**Try it**. Please set down, with no changes, every line of the material below from the one containing "Click the input" through the end. Skip the pictures.
= = = = = = =
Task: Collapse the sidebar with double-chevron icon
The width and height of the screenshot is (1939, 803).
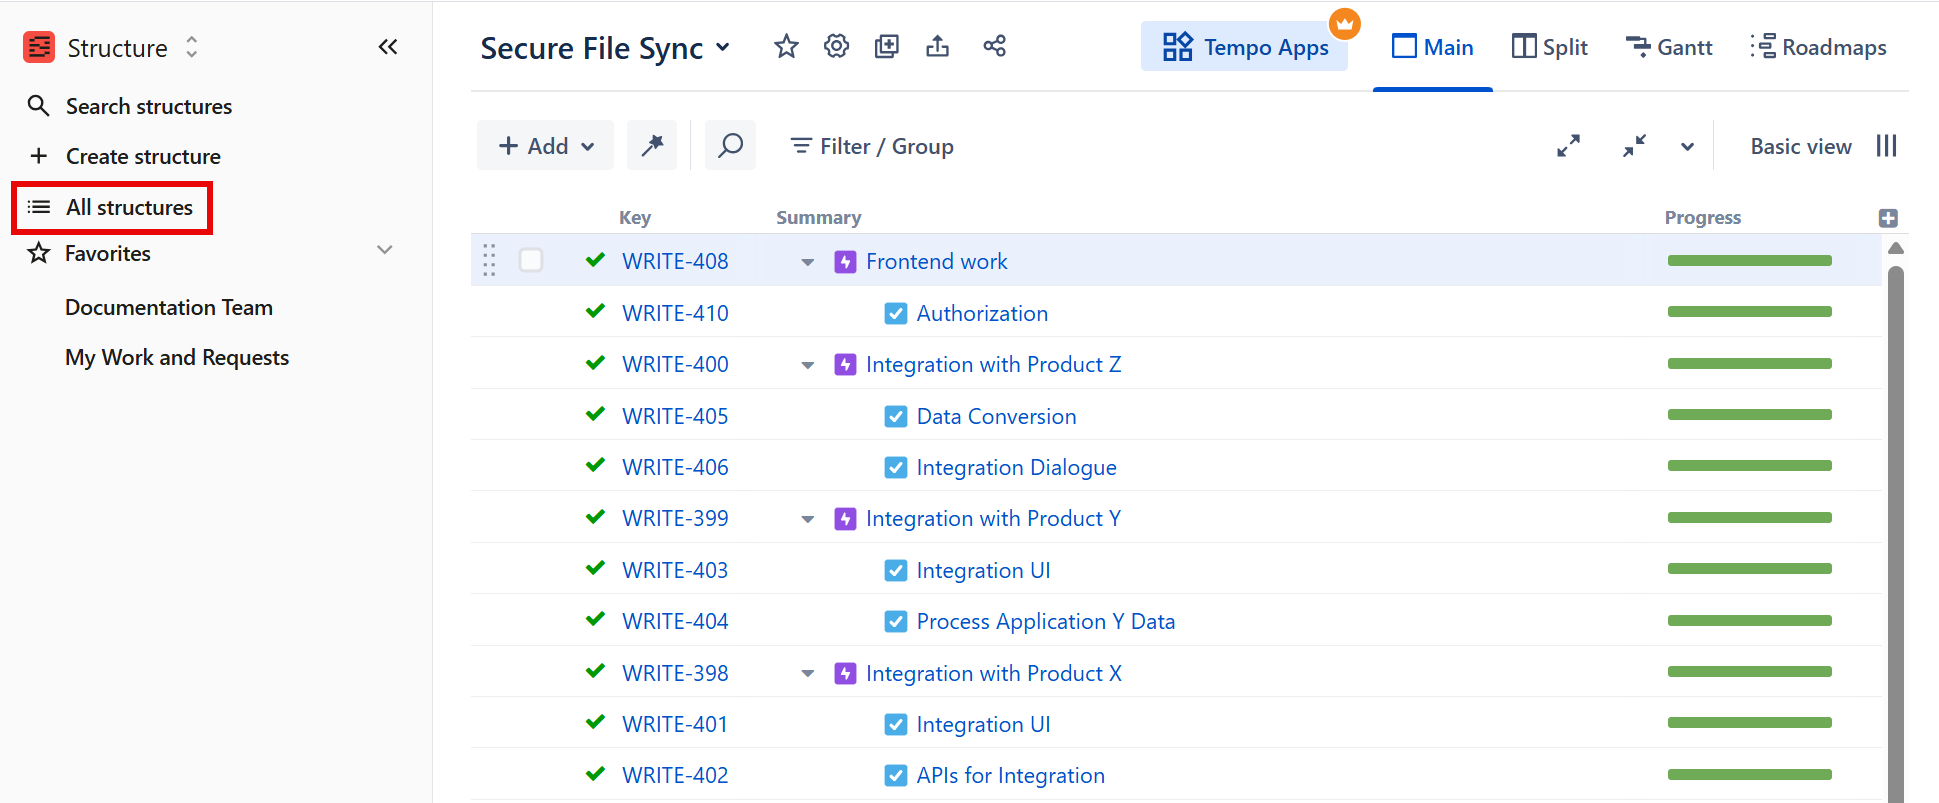Action: click(x=388, y=47)
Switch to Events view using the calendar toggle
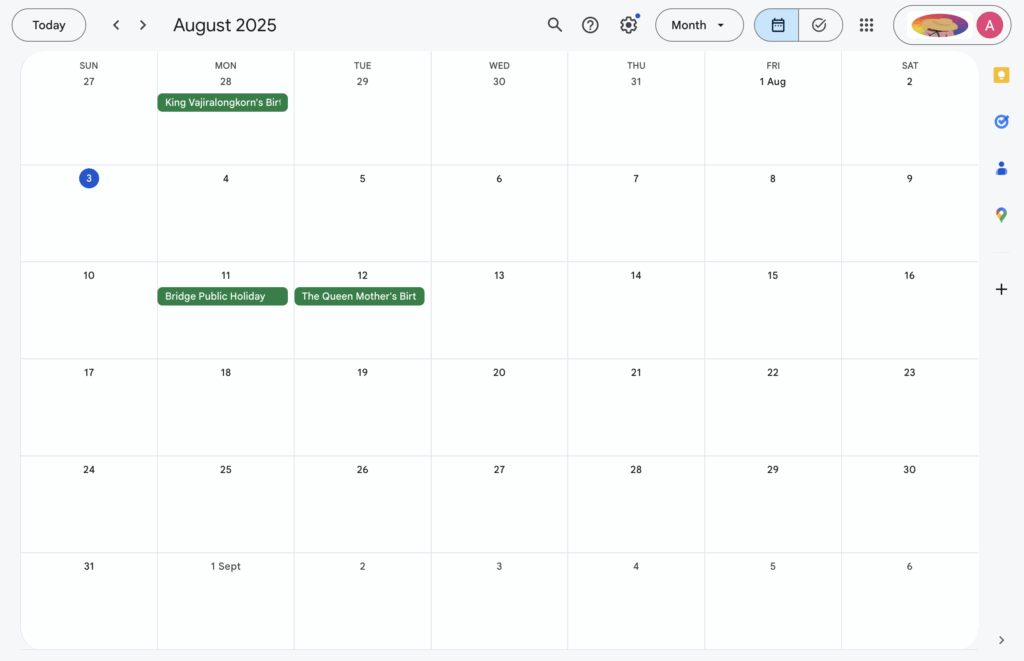Image resolution: width=1024 pixels, height=661 pixels. [776, 25]
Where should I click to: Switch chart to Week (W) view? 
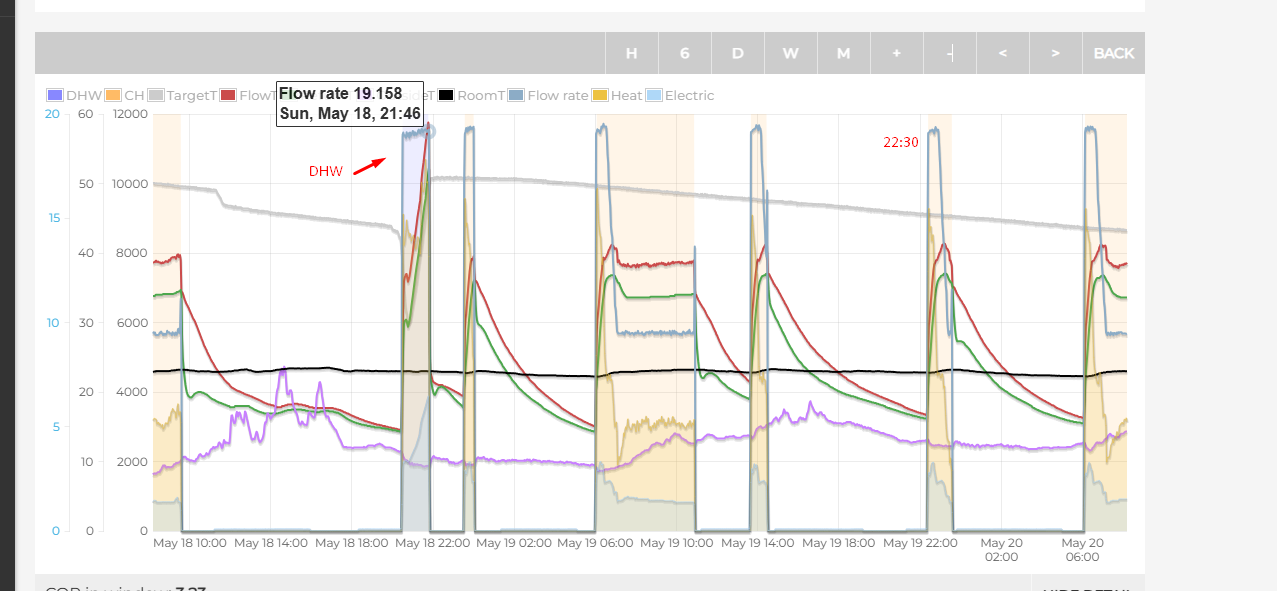point(790,53)
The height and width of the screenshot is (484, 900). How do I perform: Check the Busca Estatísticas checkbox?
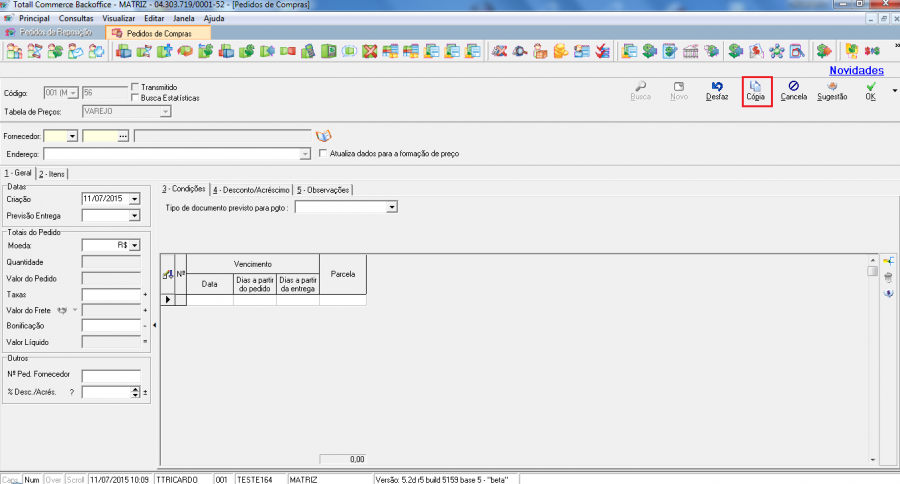[x=137, y=98]
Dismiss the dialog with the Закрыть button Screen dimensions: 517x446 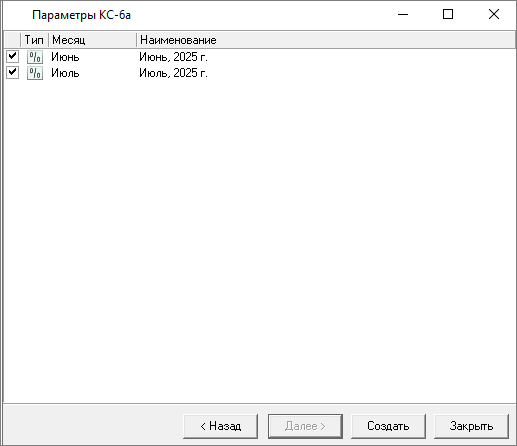click(471, 426)
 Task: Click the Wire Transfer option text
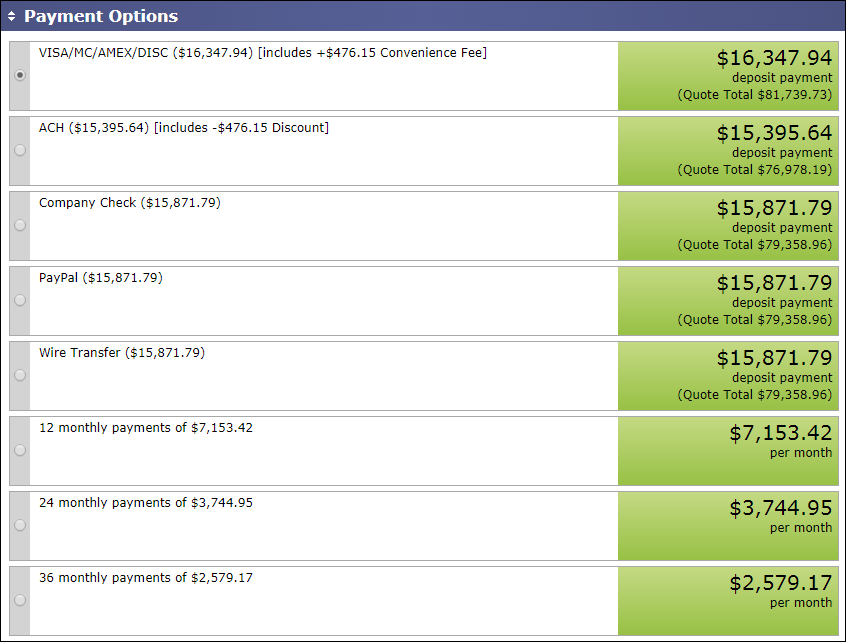[121, 353]
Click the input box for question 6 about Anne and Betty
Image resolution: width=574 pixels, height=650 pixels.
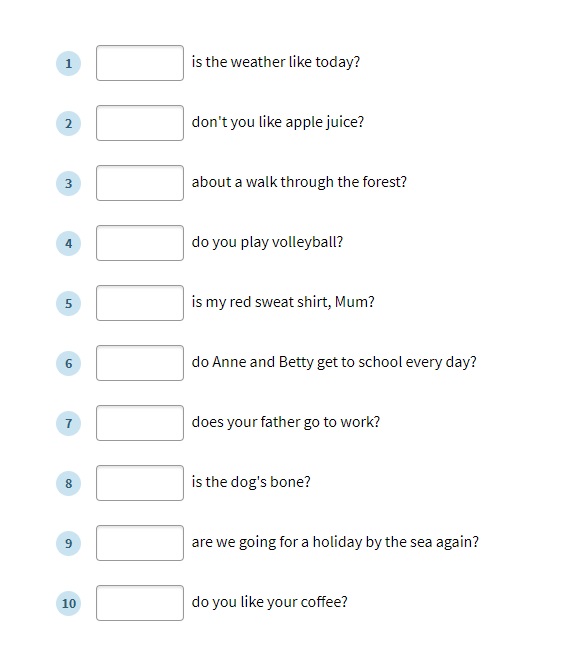click(x=140, y=363)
= = = = = = =
**Solved exercise**.
Click the input box for question 6 about Anne and Betty
Image resolution: width=574 pixels, height=650 pixels.
click(x=140, y=363)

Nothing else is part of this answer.